It has not been a very cold winter this year, but I have still used the wood stove every once in a while. When I went out to the wood pile, I noticed I was running a little low on split wood. (I've got a pile of logs, which I meant to split last October but leaf duty kept me from the task.) Because it was in the 40s, I figured why not split a few?
It's good exercise. It's easier now that I use a splitting maul, but I did use an axe for a while. The axe worked, but took more time. (If you don't know, axes are lighter than mauls and are designed to chop wood. A maul is designed to split wood.)
I figured I would do a little list of the differences because this is an obscure subject. BTW, I found the information from here, so all the credit goes to their wood splitting maul article. I'm just summarizing what I learned. Honestly, I did not know the difference for quite a long time. Let's chop to it! Ha ha.
|Photo credit: William Warby|
Axe vs maul
Axes chop wood. They cut through the fibers. To do that, the blade is thin and sharp. Also, they weight about 3-4 lbs.
Mauls split wood. They are heavy. Their head is blunt and in the shape of a "V". Also, they weight between 6-12 lbs.
When splitting wood, you are using gravity to bring the blade down into the log. So size and weight makes a big difference when splitting wood.
When chopping a tree, it's usually standing upright. That means you have to work against gravity and swing the blade horizontally into the tree.
Handles are different on the two, too. A maul will have a long handle -- often made of fibreglass. A longer handle increases the length of the arc the blade travels. That, again, works with gravity to help strengthen the impact and create less work for the person doing the work.
The head is manufactured a certain way on a maul. It's blunt. It's also designed to be reliable and durable.
They are usually made from drop-forged and heat-treated steel.

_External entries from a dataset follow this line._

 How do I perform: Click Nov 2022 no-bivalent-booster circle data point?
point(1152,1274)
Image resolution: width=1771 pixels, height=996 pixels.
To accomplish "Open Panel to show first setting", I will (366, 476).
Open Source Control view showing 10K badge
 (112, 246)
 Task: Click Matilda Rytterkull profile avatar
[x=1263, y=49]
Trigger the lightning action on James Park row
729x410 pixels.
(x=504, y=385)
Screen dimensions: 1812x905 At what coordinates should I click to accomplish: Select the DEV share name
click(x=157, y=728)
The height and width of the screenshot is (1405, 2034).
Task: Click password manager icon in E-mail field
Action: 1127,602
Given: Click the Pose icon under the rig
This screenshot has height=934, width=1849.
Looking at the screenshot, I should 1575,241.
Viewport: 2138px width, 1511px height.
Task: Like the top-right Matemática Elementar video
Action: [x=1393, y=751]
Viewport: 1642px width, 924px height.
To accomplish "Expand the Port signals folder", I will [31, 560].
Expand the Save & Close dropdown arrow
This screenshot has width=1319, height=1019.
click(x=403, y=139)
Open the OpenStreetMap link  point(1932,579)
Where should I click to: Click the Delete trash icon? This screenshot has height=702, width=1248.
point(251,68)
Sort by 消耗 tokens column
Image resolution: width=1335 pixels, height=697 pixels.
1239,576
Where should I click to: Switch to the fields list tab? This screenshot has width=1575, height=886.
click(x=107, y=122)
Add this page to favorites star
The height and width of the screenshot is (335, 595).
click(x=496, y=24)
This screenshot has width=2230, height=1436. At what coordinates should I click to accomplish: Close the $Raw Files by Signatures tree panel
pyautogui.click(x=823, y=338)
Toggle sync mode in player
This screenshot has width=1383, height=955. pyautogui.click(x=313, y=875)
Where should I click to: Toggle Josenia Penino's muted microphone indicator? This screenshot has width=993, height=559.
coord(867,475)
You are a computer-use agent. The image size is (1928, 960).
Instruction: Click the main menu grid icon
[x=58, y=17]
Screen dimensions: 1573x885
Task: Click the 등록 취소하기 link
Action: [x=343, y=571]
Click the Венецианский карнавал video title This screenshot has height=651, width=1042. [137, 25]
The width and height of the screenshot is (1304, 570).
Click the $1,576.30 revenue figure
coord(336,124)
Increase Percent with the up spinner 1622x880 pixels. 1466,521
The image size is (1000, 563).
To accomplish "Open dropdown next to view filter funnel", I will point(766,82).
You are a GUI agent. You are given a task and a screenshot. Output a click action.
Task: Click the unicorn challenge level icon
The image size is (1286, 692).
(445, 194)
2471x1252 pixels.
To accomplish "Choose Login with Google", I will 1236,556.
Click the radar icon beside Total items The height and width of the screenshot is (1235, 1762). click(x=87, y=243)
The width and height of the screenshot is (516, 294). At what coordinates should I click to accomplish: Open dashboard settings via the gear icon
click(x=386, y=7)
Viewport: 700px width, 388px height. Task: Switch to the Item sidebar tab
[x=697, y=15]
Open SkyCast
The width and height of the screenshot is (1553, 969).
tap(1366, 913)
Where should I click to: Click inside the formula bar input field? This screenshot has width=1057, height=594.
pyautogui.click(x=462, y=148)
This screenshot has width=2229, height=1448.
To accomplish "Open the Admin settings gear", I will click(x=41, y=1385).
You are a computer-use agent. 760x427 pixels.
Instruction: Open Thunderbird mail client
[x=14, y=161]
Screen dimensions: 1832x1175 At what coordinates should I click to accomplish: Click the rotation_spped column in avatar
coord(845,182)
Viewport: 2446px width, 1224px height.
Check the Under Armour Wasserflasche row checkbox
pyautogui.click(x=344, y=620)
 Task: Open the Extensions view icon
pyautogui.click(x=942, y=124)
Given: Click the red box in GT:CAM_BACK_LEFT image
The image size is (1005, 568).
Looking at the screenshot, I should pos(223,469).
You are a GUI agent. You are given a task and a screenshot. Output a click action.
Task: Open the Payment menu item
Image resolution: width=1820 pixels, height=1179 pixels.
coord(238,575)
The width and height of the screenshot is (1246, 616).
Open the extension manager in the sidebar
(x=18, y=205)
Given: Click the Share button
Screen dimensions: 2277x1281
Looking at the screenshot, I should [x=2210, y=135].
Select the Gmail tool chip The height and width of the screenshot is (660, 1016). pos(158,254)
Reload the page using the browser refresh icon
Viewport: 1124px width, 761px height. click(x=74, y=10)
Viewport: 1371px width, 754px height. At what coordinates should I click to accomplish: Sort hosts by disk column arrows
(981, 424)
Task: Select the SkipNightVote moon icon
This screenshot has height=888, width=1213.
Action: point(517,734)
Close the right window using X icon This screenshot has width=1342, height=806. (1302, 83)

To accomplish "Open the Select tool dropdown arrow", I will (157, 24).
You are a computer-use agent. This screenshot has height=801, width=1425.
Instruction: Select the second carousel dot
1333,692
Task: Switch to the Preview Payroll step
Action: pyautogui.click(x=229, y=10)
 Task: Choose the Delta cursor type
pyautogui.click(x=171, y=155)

Some may have a collar that reinforces the handle and head.
That's the general idea behind these things. It's funny because most people have an axe or hatchet and try to split logs. That's definitely not very efficient. It can give you a nice workout.
That's one of the reasons I like splitting wood -- the exercise aspect of it. Same holds true about shovelling snow. I got a snowblower but I like to use the shovel.